Corey Rosen
IBM Employees Get Rehearing of Stock Drop Case
Jander v. Retirement Plans Committee of IBM, No. 17-3518, (6th Cir., Dec. 10, 2018) is a potentially important ruling that runs against recent trends in stock drop cases. The Second Circuit reversed and remanded a lower court ruling that found that the trustees of IBM’s ESOP were not in violation of their fiduciary duty when they failed to disclose that a major division of the company was overvalued. The lower court ruled that plaintiffs failed to show disclosure would not have done more harm than good. The Sixth Circuit, however, ruled that this standard is too strict. The court said the Dudenhoeffer ruling laid out two conflicting standards for determining if a fiduciary should have concluded an action would have done more harm than good.

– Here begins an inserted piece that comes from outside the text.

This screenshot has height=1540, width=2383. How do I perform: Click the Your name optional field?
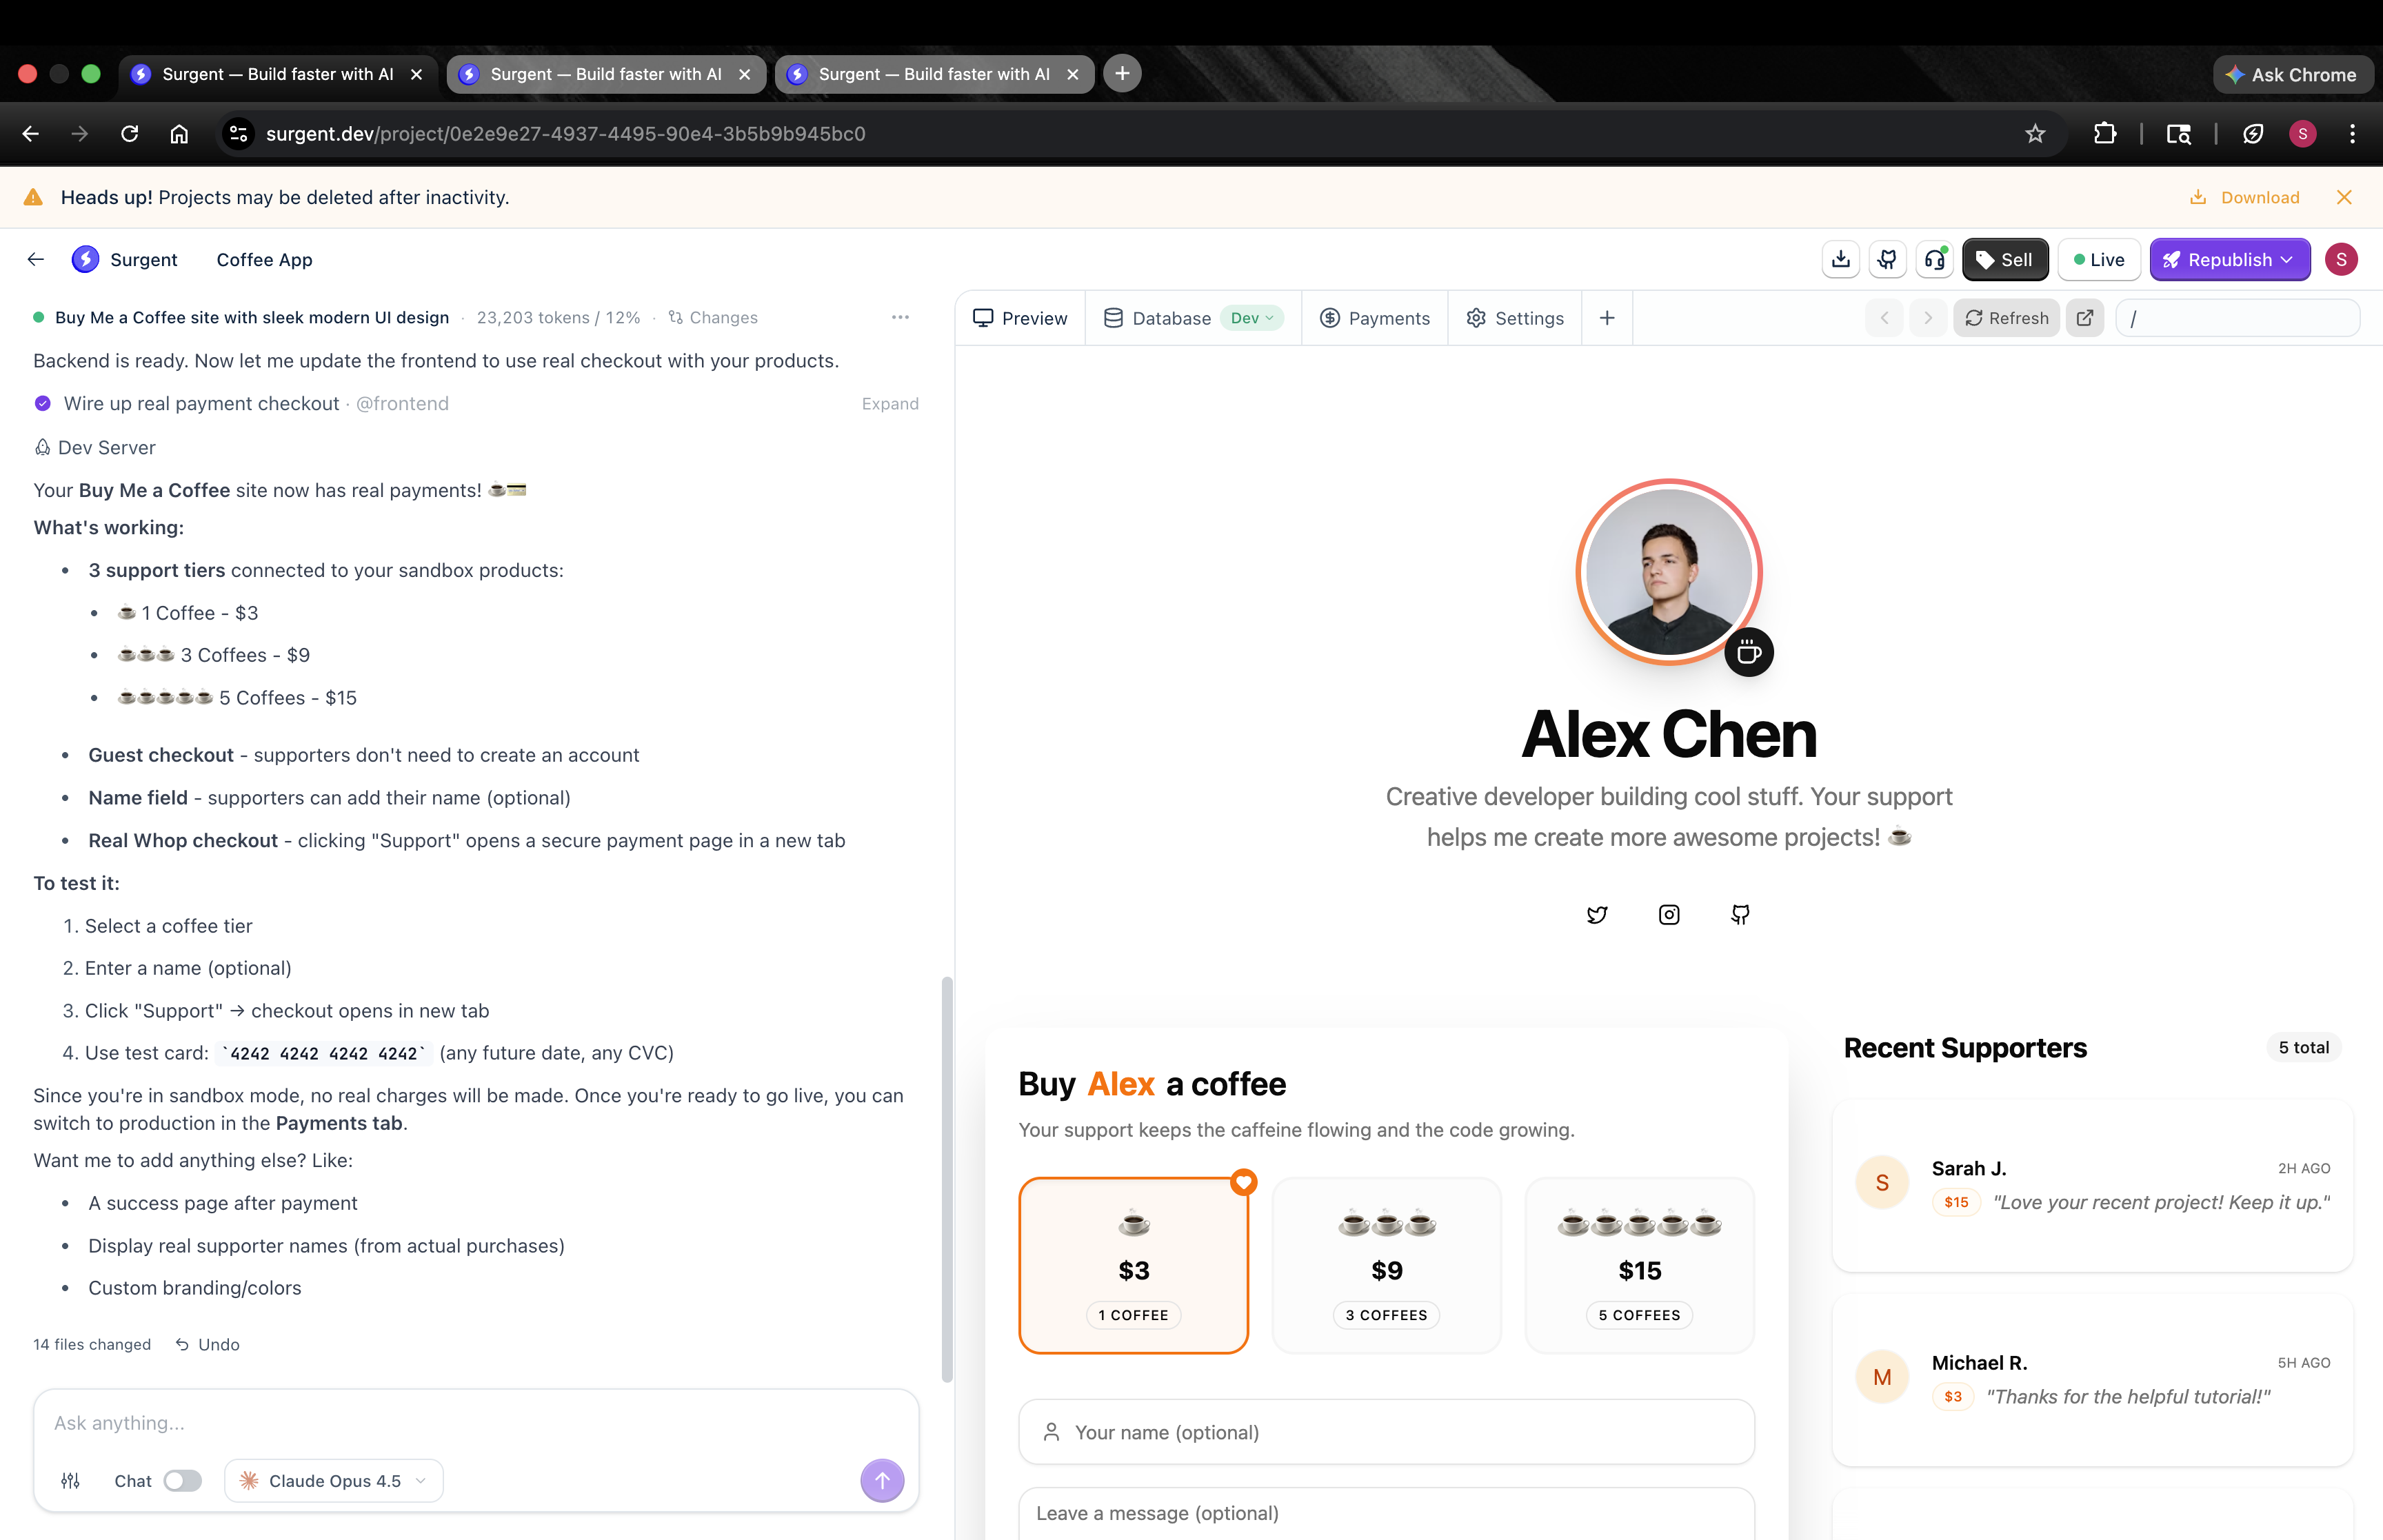1386,1432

The first is whether an average fiduciary would have made that conclusion; the second is that any fiduciary could have made that decision. Here the court chose not to decide which standard applied, saying that the plaintiffs met either test. The plaintiffs had convincingly argued, the court said, that early disclosure and correction would not have resulted in more damage to the stock price than ultimately resulted when the division in question was sold and information came out about the accounting irregularities and other issues the division faced. The fiduciaries, the plaintiffs argued, could have taken action to correct these issues earlier and disclosed them to the market. In a presumably efficient market, the court said, the price would ultimately reflect the problems anyway. In light of all this, the court said the plaintiffs had made a sufficient plea to require remanding.